▶ _Selection_
[start]
Vivian S.
Lin
*
Institute of Biogeochemistry and Pollutant Dynamics, ETH Zurich, CH-8092, Zurich, Switzerland. E-mail: vivian.lin@usys.ethz.ch
First published on 18th November 2015
Dissolved organic matter (DOM) is a critical component of natural waters, providing an important nutrient source for the microbial community, binding and interacting with metals and pollutants, and serving as a major reservoir of carbon in the global carbon cycle. Differences in organic material origin as well as biotic and abiotic transformation processes produce DOM of varying composition. These highly complex mixtures are difficult to characterize due to the diversity of compounds found in DOM. This Highlight examines three recent publications that study the methods used to characterize DOM and how storage and handling of DOM samples may affect its composition. Collectively, these publications underscore the challenges that researchers face when working with natural organic matter and offer important considerations for natural organic matter handling and analysis.
[end]
▶ _Stated goal A_
In the abstract on dissolved organic matter, how many recent publications does the Highlight examine?
▶ _Stated goal B_
List every role that the abstract on dissolved organic matter gives this matter in natural waters.
▶ _Stated goal C_
Carry the abstract on dissolved organic matter forward with the next paragraph, beginning after its final sentence.

▶ _Information shown_
[start]
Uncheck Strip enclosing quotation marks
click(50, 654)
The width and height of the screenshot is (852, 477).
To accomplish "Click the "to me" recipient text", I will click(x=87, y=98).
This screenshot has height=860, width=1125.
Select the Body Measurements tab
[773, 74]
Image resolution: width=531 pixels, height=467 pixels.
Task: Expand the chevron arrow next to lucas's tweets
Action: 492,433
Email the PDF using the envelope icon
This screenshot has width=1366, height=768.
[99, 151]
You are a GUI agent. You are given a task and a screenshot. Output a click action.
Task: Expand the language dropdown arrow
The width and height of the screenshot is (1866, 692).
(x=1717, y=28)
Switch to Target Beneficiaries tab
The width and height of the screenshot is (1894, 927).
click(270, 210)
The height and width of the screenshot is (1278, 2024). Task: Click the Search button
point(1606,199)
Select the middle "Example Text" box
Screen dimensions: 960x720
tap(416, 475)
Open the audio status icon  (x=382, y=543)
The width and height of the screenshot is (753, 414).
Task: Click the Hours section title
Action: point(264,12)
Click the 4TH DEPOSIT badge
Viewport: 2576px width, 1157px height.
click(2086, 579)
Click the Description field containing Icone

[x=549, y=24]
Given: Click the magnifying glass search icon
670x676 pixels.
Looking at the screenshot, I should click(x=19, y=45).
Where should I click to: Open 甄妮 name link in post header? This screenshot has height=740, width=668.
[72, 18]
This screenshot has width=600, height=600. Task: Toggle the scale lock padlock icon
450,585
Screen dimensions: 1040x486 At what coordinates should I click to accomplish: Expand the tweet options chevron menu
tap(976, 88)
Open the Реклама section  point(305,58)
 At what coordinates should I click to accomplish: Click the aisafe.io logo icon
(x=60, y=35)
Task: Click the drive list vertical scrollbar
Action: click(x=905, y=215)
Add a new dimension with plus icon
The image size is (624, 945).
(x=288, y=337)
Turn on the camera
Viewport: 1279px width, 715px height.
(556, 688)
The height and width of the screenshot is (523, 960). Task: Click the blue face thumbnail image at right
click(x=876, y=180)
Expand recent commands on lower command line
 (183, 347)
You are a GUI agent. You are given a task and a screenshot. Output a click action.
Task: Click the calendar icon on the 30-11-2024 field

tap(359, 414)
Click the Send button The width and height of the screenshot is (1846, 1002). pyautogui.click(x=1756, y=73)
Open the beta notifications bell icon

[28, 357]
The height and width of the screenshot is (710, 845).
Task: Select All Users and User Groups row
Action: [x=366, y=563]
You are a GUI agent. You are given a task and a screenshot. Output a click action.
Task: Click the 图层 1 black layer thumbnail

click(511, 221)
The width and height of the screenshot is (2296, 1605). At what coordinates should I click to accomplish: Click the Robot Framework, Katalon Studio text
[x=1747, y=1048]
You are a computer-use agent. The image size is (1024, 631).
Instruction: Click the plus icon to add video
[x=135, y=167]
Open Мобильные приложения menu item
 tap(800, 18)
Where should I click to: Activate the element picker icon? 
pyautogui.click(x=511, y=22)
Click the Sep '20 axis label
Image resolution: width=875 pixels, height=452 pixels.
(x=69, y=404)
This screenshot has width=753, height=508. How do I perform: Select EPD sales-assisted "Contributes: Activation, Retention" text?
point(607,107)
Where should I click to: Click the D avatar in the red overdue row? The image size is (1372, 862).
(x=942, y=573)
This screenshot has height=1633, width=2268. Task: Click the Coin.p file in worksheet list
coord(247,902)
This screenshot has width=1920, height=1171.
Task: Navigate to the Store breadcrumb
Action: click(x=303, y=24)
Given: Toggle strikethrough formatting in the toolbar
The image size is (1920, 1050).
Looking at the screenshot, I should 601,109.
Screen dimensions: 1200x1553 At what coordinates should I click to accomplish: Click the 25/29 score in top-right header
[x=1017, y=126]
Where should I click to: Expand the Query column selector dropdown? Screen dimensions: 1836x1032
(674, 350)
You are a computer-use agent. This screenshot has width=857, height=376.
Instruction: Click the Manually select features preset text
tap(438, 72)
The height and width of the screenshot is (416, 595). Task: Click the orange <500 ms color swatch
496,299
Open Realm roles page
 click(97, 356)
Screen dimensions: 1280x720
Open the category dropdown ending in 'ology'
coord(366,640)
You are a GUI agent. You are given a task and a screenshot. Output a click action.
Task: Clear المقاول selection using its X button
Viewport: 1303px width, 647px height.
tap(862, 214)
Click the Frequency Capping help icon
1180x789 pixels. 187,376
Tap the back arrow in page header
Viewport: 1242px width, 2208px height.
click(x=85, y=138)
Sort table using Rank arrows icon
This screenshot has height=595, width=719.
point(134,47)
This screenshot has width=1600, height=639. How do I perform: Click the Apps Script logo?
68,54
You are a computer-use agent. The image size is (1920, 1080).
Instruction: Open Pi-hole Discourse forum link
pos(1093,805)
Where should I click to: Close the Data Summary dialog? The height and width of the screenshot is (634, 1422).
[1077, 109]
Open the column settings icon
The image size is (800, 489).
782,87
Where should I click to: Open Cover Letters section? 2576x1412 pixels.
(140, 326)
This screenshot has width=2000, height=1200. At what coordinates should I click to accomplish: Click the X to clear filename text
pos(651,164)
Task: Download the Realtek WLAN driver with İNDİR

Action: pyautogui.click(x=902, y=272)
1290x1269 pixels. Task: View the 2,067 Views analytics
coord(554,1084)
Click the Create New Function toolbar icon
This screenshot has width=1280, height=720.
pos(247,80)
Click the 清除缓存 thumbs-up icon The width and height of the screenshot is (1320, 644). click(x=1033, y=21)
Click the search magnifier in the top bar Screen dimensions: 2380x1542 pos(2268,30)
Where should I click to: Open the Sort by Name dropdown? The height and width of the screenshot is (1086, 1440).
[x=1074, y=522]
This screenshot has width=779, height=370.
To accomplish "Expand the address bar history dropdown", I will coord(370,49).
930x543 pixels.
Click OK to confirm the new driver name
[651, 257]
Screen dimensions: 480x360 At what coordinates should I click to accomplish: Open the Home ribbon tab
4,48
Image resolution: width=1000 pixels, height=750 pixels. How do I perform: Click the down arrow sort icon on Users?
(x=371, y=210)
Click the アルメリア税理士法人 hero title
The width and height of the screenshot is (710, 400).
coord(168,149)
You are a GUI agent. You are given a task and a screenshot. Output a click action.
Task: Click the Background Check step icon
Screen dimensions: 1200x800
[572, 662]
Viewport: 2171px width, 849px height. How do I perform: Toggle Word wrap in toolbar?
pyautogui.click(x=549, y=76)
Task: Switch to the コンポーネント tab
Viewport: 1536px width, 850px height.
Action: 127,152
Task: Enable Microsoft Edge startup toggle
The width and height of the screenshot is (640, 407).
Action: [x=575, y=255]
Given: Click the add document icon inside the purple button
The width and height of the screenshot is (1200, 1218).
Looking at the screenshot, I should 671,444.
[end]
▶ _Exercise result A_
Three.

▶ _Exercise result B_
- An important nutrient source for the microbial community
- Binding and interacting with metals and pollutants
- A major reservoir of carbon in the global carbon cycle

▶ _Exercise result C_
To better understand DOM, researchers have investigated its physical and chemical properties using a wide array of analytical techniques, including mass spectrometry, absorbance, fluorescence, and nuclear magnetic resonance (NMR) spectroscopy (DOI: 10.1039/C4EM00062E), in conjunction with various types of separation methods (DOI: 10.1039/C5EM00223K). A fundamental consideration for all research involving DOM is how sampling, handling, and processing may alter its composition. In this Highlight, I discuss three articles that provide valuable insight into the nature of DOM and the characterization methods that have been traditionally used in the field. Specifically, the use of absorbance as a proxy for DOM quantity and quality is examined, as well as the changes observed in stored samples over time. The effects of separation methods on DOM composition are also highlighted, with attention to the fractionation of DOM by extraction methods and how this alters the proportions of molecule types that may be identified by downstream analytical techniques. Taken together, these publications highlight the complexities of DOM and emphasize the need for continued investigation of its properties and behavior in both the natural environment and the laboratory.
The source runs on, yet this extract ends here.